Лейла встревожено повернулась к мужу, почувствовав в его голосе нечто настораживающее.
– Думаю: неужели я родился и пашу с утра до ночи для того, чтобы содержать эту «армию», обслуживающую яхты, машины, офисы и самолеты, которые я использую в лучшем случае по разу в год? Это расточительство, Бахыт, все сворачиваем, эти деньги должны работать правильно… А ты как думаешь, джаным? – повернулся он к жене.
Лейла с легкой улыбкой посмотрела на мужа:
– Я доверяю тебе, дорогой. И уверена, что ты знаешь, что делаешь.
Слово четвертое. Кайрат
«Истинно говорю тебе, что… прежде нежели пропоёт петух, ты трижды отречёшься от Меня…» /Евангелие от Луки 22:34/
– Маке, зачем ты взял к нам Кайрата? Да еще своим замом? Вы же никогда не могли найти общий язык? – удивленно спросил Бахыт.
– Он классный экономист, нам такой нужен. Платить будем хорошо – не подведет, не будет же он рубить сук, на котором сидит? – улыбнулся Максат.
– Тебе виднее, я бы поостерегся, – с сомнением уступил Бахыт.
… – Благодарим за содействие следствию, Кайрат Кожахметович, если бы не вы, мы бы не скоро распутали этот замысловатый клубок хитросплетений. Вы помогли нам выявить серьезные хищения, завтра же будет наложен арест на счета и имущество…
… – Максат, —Бахыт почти кричал в трубку. – Ни в коем случае не возвращайся домой, немедленно лети куда-нибудь, где сможешь пересидеть. Все арестовано, мало того, тебя ищет Интерпол!
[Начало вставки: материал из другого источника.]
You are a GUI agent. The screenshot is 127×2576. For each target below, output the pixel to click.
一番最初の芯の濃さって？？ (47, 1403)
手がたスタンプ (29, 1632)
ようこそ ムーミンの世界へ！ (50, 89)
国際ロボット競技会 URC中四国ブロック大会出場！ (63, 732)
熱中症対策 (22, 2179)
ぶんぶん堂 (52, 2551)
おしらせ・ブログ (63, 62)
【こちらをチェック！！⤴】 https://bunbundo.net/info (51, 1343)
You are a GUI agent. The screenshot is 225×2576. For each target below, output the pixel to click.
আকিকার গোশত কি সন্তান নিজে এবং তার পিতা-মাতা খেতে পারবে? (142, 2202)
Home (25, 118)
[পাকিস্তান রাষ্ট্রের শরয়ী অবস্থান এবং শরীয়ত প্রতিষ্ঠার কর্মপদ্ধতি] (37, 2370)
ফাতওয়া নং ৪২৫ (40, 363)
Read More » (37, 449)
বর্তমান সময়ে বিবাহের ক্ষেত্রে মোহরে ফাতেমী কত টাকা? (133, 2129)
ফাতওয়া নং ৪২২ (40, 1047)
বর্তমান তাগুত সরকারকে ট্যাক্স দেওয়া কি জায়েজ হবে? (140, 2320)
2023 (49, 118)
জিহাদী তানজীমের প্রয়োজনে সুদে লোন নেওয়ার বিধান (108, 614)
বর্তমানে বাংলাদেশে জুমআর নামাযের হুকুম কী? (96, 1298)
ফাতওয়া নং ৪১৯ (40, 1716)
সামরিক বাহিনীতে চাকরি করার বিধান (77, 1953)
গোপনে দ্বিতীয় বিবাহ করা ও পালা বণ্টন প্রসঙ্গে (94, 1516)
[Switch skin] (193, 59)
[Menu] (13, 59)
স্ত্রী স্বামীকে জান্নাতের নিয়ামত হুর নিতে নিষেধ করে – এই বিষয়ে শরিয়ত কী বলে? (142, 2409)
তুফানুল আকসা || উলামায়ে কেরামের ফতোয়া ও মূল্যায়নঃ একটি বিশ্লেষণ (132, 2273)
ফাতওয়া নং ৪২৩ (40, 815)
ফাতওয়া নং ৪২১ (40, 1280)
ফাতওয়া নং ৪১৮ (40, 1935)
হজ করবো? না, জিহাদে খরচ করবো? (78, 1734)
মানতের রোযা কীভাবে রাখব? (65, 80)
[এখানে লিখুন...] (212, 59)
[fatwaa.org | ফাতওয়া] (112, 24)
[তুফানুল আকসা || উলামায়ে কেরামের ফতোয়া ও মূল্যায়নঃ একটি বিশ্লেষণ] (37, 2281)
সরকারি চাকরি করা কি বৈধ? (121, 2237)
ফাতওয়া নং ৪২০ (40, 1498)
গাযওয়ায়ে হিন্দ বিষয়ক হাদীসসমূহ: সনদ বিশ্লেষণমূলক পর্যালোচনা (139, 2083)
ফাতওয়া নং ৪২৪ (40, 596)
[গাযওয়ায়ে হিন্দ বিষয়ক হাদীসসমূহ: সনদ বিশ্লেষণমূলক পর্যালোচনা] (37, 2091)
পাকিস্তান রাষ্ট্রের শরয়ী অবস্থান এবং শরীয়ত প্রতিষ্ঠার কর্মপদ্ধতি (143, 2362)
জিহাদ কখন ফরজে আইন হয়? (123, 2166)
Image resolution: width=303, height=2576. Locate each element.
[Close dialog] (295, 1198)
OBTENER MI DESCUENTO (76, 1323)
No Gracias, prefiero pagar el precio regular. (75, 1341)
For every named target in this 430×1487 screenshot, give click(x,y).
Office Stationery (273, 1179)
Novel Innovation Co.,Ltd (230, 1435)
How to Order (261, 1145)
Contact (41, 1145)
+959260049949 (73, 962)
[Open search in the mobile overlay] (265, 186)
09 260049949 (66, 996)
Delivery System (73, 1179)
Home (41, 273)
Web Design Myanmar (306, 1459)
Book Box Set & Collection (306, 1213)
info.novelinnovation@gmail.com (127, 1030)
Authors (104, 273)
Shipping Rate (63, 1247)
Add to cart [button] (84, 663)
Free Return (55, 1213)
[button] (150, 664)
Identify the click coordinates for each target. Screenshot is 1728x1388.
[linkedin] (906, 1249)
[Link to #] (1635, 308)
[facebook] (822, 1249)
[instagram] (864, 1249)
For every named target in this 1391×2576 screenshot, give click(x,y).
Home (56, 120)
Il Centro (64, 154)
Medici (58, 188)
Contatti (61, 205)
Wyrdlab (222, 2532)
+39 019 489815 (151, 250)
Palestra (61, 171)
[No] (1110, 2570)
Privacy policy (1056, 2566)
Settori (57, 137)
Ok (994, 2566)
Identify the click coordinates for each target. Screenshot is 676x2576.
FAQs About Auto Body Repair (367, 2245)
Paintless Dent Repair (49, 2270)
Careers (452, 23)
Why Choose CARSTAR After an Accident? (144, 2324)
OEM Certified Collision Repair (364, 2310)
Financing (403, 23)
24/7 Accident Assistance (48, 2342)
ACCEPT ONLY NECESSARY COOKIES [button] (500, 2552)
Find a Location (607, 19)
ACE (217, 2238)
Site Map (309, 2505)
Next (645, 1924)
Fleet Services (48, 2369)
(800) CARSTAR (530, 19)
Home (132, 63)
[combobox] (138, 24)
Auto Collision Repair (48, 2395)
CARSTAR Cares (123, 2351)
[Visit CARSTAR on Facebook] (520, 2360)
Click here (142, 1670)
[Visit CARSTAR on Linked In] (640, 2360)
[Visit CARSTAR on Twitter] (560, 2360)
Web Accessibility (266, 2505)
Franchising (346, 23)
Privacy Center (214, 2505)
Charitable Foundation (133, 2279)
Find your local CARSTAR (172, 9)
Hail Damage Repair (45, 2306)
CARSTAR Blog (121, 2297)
Легче отбиваться, когда на свободе, тем более, что ничего противозаконного мы не делали…
– Думаешь, подставили?
– Да тут и думать не надо. Пригретый тобой же Кайрат…
– Ладно, Бахыт, не переживай, прорвемся! А насчет Кайрата – ты же помнишь, как говорили наши предки: «Алтын корсе періште жолдан таяды» – Увидев золото, и ангел бы свернул с дороги, – что же говорить о слабом человеке? Не суди его…
Слово пятое. Адвокат. Dura lex, Sed lex
– Почему я взялся за это практически безнадежное дело? – задумался Залман. – Обычно люди, которые приходят ко мне, просят: «Докажи мою невиновность, ты же – лучший!» Но Dura lex sed lex, – закон суров, ибо закон. Поэтому не за каждое дело возьмешься, взвешиваешь, прикидываешь… За мою практику разное было. А этот парень пришел ко мне и сказал: «Докажи мою вину…» Я опешил:
– Зачем?
– Потому что ее доказать невозможно, ибо я невиновен. Но никто не берется доказать мою невиновность, поэтому я и прошу тебя: «Докажи мою вину!»
И я согласился.
– А что потом? – молодая журналистка с нескрываемым интересом слушала маститого адвоката, выигравшего такое необычное дело.
– Мы все обговорили, благо, он сам юрист, понимал, в какой переплет попал, и Максат пошел сдаваться в интерпол, так как полагал, что здесь его шансы на оправдание выше, чем на родине…
– Это был трудный процесс для вас?
– Да, нелегкий, но Максат мне сказал: «Ты же еврей и знаешь, что у вашего народа есть хорошая мудрость: «Даже самый плохой конец – это не более, чем начало», поэтому мне надо сделать этот шаг – оправдать себя перед теми, кто мне верил и кто доверился. Пусть я потеряю миллиарды, – но не Родину и своих друзей…
– И вы выиграли!
– Да, все обвинения с него были сняты, так как выяснилось, что всё было сфабриковано…
Слово шестое. Принятие или Возмездие?
У казахов есть пословица: Родину предать – себя заживо схоронить. А если Родина отвергает, предает тебя?! Нет на это пословицы…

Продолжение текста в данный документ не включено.